◆ Excerto selecionado:
Aos 85 anos, o antigo presidente do clube encarnado abriu-nos as portas de casa para falar sobre uma das grandes paixões da sua vida: o futebol. Um homem em paz com o seu legado, que continua a seguir atentamente a realidade do Benfica e a marcar presença nos jogos.
Antes de ser presidente do Benfica, o que fazia profissionalmente?
Comecei a trabalhar com 14 anos. Posso dizer que era um empresário no ramo do imobiliário e diversifiquei um pouco noutras áreas, mas já era uma pessoa com capacidade financeira antes de ir para o Benfica.
O seu amor pelo clube vem do berço? Em que momento é que se sentiu benfiquista?

◆ Secção de dados:
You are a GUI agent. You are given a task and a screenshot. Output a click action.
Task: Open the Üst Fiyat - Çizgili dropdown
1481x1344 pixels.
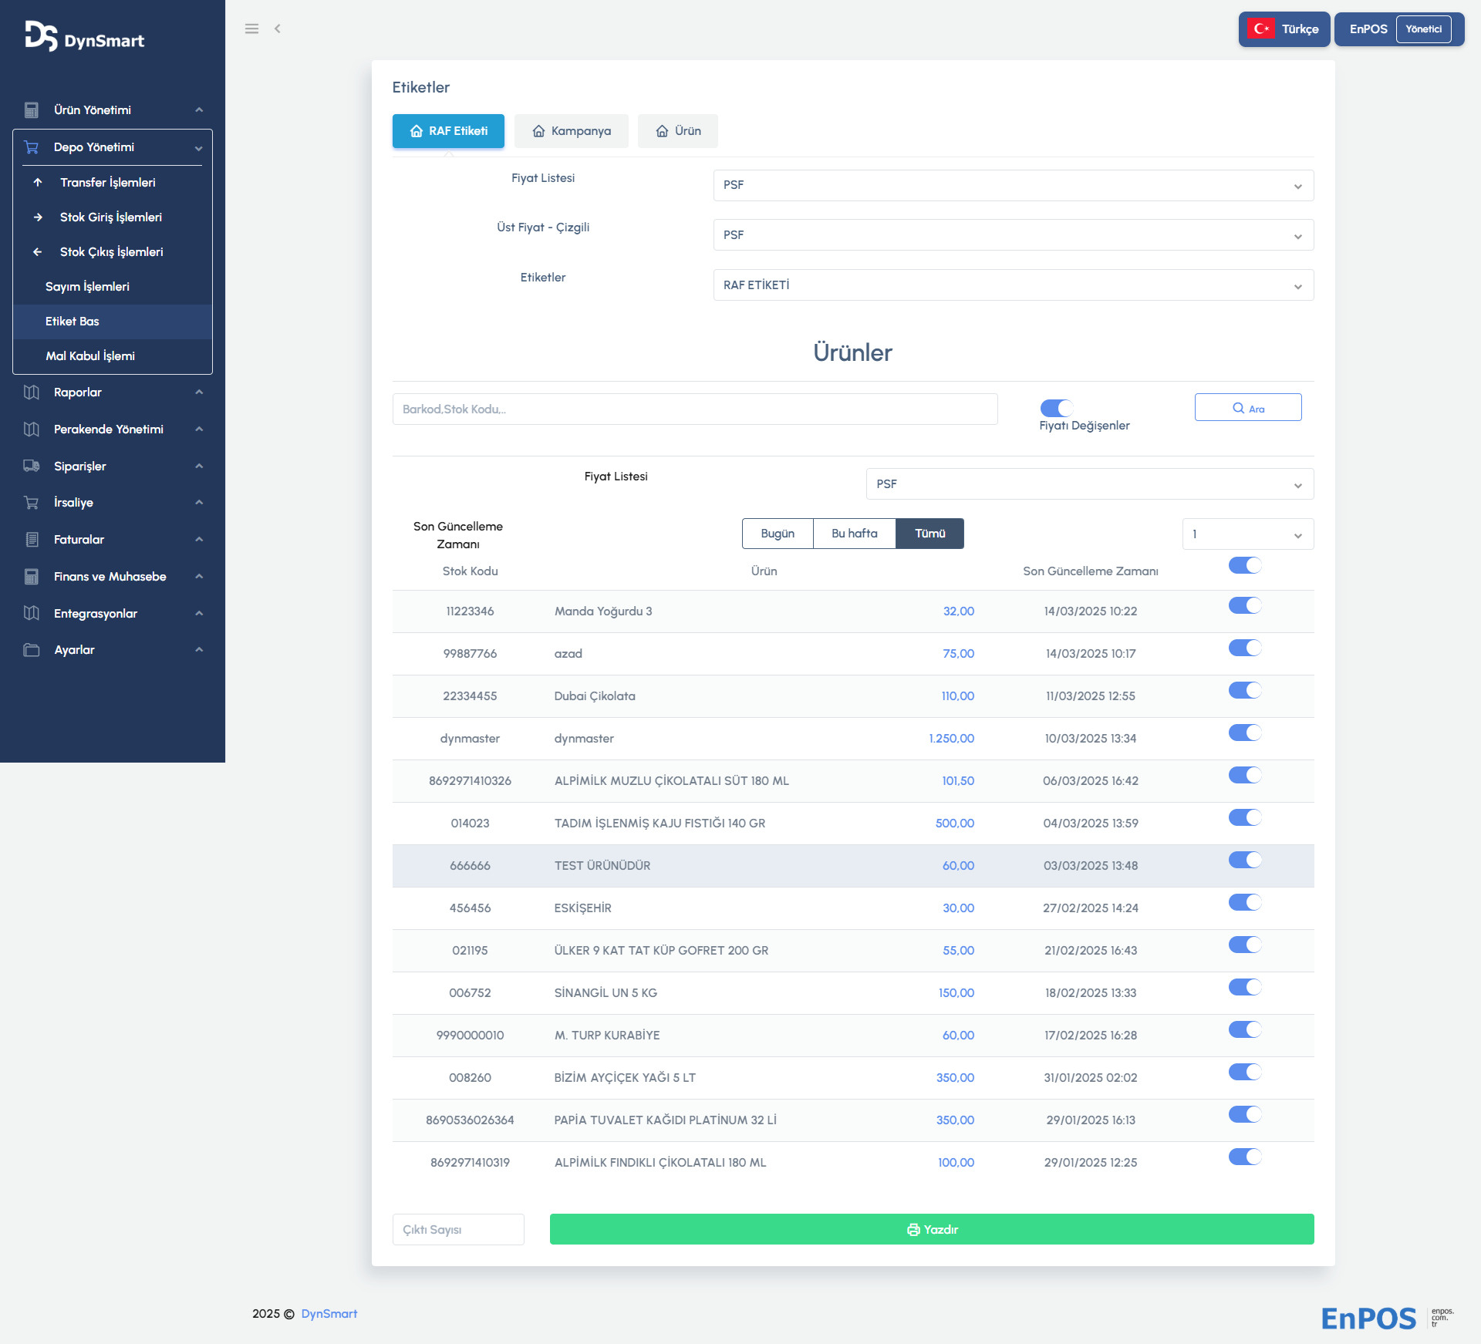point(1013,235)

◆ Instruções do exercício:
Transcreva palavra por palavra o trecho da entrevista ao antigo presidente do Benfica desde "Aos 85 anos, o" até "presença nos jogos.", incluindo estas últimas palavras. Os dados não têm qualquer papel nesta tarefa.

◆ Exercício resolvido:
Aos 85 anos, o antigo presidente do clube encarnado abriu-nos as portas de casa para falar sobre uma das grandes paixões da sua vida: o futebol. Um homem em paz com o seu legado, que continua a seguir atentamente a realidade do Benfica e a marcar presença nos jogos.